__答える問題__:
(1) 出生率の文章によると、人口維持に必要な2.07の水準を最後に上回ったのは何年か。
(2) 出生率の文章のうち、「厚生労働省がまとめた2020」から「7年に比べ改善させています。」までを両端も含めて一字も変えずに書き写す。
(3) 出生率の文章の最後の文に続く部分を書く。

__提示された文章__:
▼

希望出生率1.8の達成

厚生労働省が6月に発表した2020年の出生率は、1.34まで落ち込みました。都道府県で最も高い沖縄県で1.86、最低の東京都は1.13でした。1995年以降、全国では出生率が1.5を下回る超低出生率状態が続いています。現在の人口を維持するのには2.07が必要とされ、この水準を上回ったのは1973年の2.14が最後です。子育て世代が希望通りに子どもを持てる数値として政府が掲げる、希望出生率1.8も、1984年以降一度も達成できていません。

厚生労働省がまとめた2020年の合計特殊出生率は1.34で、5年連続で低下しました。都道府県で希望出生率を超えたのは、沖縄県の1.86のみです。超少子化への警戒ラインとされる1.5を上回ったのも14県にとどまっています。西高東低の傾向が顕著で、東日本では長野県の1.53、山梨県の1.50の2県だけが上回っています。政府が目標とする希望出生率1.8を2013~2017年時点で達成した自治体が、全1,741市区町村のうち144あります。うち136市町村が2003~2007年に比べ改善させています。

▲

__元データ__:
▼

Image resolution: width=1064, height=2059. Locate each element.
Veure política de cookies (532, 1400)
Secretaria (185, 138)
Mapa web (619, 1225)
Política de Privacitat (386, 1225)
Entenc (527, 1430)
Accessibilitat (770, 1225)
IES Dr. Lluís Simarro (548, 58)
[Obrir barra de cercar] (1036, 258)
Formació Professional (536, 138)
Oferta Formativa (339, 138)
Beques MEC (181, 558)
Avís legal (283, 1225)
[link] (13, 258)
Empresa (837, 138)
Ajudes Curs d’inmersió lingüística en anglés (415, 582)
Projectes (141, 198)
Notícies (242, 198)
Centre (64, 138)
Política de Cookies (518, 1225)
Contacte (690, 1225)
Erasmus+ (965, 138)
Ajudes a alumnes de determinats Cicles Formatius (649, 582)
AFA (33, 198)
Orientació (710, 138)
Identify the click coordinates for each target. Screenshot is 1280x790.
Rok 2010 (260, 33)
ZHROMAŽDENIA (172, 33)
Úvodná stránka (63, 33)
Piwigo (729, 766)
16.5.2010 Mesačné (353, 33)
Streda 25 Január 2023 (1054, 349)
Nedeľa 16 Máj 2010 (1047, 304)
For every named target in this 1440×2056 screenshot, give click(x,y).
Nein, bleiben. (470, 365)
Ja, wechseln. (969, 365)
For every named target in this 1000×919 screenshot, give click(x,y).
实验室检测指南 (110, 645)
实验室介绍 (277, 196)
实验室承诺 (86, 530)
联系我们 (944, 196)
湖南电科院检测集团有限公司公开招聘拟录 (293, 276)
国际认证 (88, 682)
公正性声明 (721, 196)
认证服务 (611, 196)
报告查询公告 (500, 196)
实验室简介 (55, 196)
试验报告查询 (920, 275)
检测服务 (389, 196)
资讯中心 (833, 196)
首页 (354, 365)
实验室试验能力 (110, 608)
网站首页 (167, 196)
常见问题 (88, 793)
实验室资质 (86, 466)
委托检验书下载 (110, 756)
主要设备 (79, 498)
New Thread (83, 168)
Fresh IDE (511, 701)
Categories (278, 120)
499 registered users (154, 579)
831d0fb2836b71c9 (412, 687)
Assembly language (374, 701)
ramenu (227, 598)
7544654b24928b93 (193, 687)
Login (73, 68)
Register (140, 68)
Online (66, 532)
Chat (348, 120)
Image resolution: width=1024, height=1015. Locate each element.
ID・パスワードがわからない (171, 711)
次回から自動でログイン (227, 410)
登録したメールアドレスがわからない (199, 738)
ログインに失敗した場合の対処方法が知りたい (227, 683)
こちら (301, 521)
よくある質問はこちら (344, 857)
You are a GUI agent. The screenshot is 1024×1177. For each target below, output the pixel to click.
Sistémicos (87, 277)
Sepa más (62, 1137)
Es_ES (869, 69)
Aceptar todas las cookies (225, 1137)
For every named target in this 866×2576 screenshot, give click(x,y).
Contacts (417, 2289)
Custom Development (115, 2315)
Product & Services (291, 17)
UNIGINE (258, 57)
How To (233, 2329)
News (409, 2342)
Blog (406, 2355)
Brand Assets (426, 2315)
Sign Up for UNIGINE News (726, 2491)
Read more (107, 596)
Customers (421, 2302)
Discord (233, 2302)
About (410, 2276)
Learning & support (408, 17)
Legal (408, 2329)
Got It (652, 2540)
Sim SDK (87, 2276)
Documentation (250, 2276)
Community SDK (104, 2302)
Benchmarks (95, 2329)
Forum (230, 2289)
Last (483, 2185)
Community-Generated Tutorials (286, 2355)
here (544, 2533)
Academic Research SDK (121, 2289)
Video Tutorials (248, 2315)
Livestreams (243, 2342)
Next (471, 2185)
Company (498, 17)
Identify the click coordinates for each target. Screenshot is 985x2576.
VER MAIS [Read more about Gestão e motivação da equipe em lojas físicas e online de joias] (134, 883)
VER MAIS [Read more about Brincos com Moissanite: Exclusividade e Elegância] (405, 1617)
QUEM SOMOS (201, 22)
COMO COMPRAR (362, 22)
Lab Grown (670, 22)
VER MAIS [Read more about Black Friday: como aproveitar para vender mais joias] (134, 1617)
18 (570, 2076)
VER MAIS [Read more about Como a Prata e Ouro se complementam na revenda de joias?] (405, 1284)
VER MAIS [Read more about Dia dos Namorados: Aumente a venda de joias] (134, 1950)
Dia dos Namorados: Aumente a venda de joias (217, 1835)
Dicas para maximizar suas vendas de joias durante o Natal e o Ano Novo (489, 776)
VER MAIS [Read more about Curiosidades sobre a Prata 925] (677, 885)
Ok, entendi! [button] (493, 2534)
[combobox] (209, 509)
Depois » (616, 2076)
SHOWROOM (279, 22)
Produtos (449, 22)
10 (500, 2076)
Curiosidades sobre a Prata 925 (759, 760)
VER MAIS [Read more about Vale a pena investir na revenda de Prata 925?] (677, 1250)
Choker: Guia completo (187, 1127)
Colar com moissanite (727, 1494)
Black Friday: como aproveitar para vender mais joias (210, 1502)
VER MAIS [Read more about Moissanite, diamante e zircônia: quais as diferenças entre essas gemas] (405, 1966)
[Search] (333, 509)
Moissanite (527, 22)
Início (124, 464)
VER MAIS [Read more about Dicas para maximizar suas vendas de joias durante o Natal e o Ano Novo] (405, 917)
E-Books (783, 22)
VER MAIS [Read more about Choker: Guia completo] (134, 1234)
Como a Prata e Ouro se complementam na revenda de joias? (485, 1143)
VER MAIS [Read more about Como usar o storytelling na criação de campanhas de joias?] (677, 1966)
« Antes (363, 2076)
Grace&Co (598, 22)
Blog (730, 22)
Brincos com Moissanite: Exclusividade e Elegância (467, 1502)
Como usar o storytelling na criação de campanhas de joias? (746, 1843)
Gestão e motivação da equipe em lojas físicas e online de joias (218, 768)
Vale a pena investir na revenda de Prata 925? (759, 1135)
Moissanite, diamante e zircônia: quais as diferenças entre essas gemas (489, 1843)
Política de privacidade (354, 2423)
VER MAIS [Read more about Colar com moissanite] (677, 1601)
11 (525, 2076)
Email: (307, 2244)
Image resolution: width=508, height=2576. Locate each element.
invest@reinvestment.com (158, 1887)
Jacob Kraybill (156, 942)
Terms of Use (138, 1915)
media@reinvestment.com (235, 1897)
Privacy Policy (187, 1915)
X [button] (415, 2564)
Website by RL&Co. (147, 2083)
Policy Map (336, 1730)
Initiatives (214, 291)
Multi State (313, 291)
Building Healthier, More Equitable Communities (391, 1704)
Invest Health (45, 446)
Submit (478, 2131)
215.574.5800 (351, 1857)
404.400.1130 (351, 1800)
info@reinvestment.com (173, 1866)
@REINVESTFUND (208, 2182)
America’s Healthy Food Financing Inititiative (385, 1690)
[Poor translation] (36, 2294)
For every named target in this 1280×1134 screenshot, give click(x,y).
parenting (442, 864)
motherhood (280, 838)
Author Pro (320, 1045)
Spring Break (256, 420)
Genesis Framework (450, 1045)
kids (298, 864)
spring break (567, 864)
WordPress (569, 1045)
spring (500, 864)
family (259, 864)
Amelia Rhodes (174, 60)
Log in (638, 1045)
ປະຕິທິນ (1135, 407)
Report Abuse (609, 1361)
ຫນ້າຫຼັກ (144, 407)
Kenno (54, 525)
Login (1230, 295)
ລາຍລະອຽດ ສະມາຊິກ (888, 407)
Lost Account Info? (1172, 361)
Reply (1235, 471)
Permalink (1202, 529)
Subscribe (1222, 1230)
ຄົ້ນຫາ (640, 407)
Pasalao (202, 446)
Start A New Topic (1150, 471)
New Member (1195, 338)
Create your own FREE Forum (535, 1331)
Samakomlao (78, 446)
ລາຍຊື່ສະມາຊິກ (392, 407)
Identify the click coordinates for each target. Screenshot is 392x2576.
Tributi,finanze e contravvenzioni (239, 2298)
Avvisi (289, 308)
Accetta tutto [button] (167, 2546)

▲

__この演習の解答__:
(1) 1973年（出生率2.14）である。

(2)
厚生労働省がまとめた2020年の合計特殊出生率は1.34で、5年連続で低下しました。都道府県で希望出生率を超えたのは、沖縄県の1.86のみです。超少子化への警戒ラインとされる1.5を上回ったのも14県にとどまっています。西高東低の傾向が顕著で、東日本では長野県の1.53、山梨県の1.50の2県だけが上回っています。政府が目標とする希望出生率1.8を2013~2017年時点で達成した自治体が、全1,741市区町村のうち144あります。うち136市町村が2003~2007年に比べ改善させています。

(3)
 

2015年の出生動向基本調査によれば、夫婦が理想とする子ども数は平均2.32人に達しています。しかし子どもが持てない理由としては、子育てや教育にお金がかかるの56%が最多でした。地域の活力を維持する上で、子どもを持ちたいという思いに応えることが自治体の責務です。
全国トップの沖縄県金武町の2.47は、改善率でも0.53ポイント上昇で2位です。子ども1人につき10万円を支給する激励金のほか、5歳から中学卒業までの給食費や高校卒業までの医療費も無料としています。愛知県大府市や岡山県奈義町は、教育や雇用面での安心感を掲げています。出生率は将来のまちづくりに影響を及ぼすだけに、財政面だけでない総合的な支援が欠かせません。